### Aim of the task
The required output is the exact text of the lines from the line containing "This screenshot has width=1189, height=1008." through the final line below, inclusive, without pictures.

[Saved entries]

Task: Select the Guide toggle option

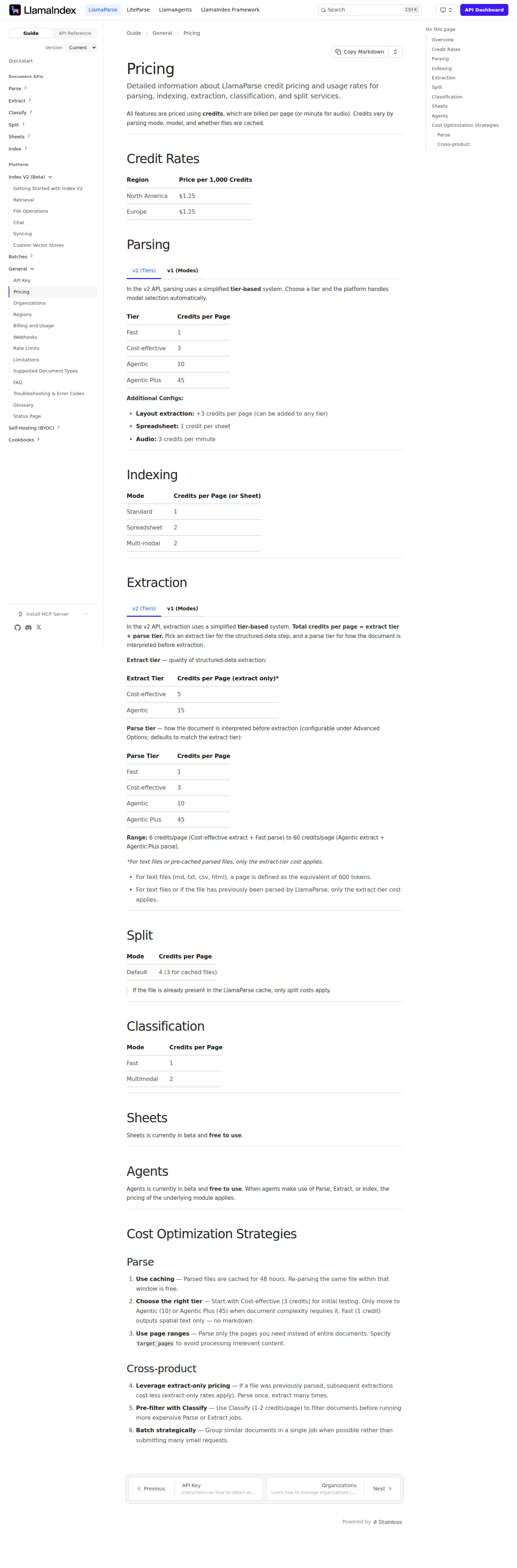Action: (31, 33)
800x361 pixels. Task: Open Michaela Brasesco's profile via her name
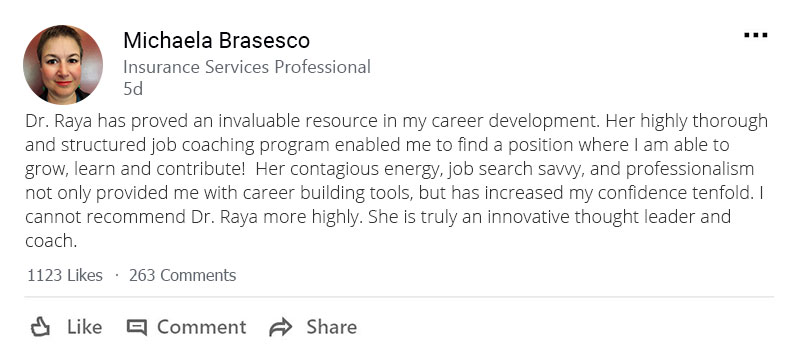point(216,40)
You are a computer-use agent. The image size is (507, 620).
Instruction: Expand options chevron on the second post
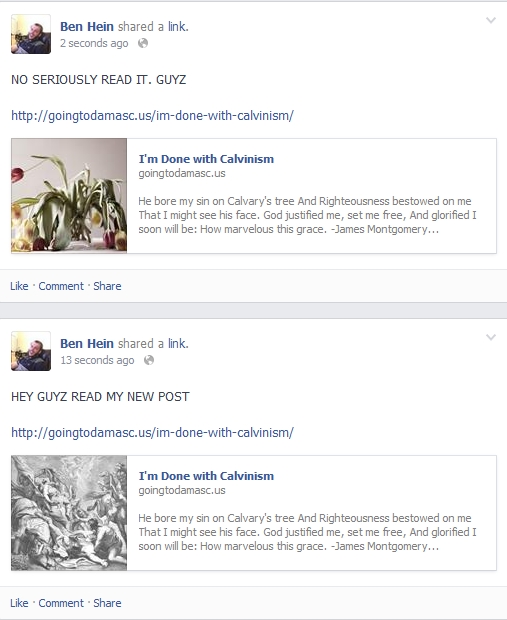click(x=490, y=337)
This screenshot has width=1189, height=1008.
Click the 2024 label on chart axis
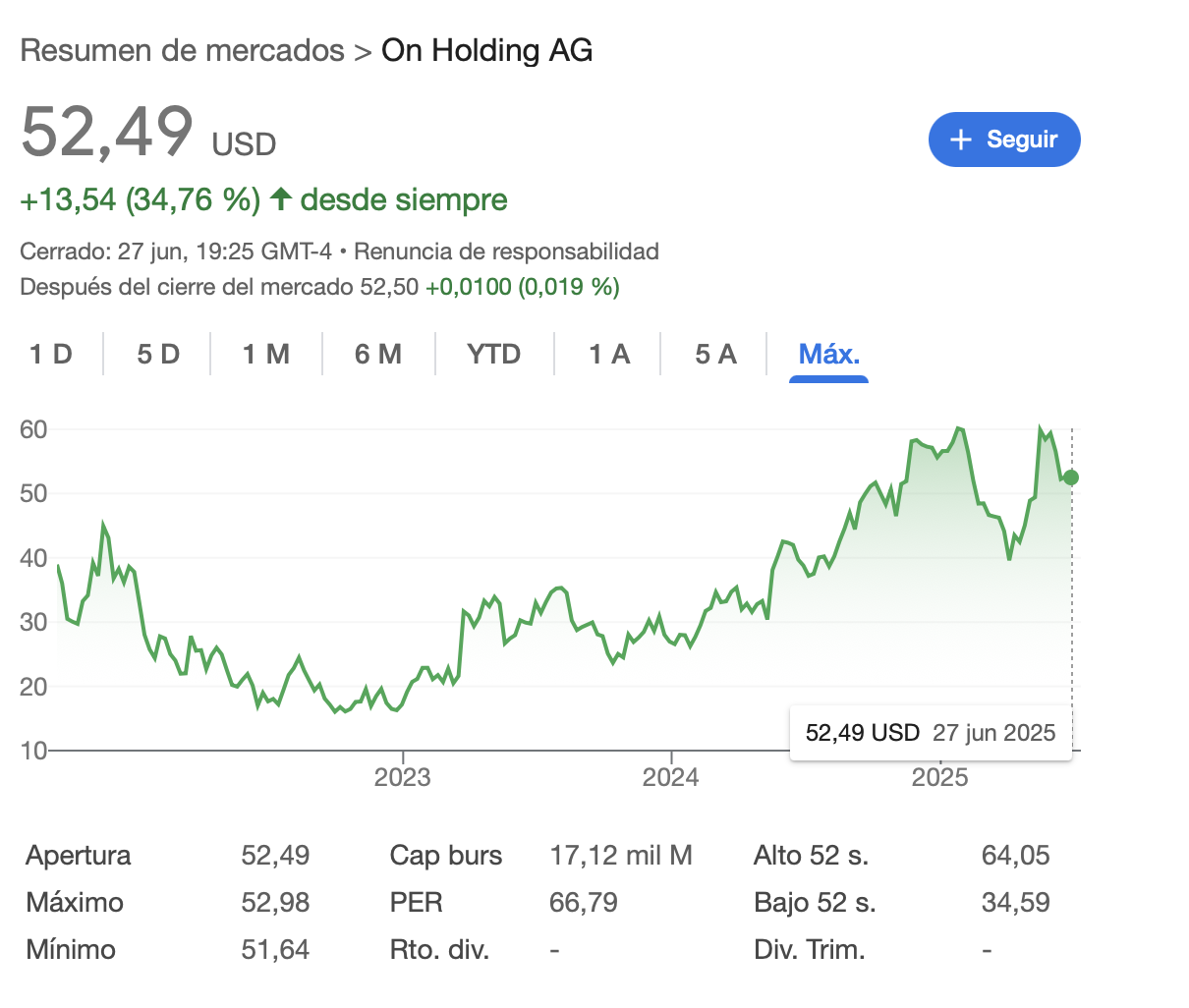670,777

### Result for this task
This screenshot has width=1189, height=1008.
Click the 2024 label on chart axis
670,777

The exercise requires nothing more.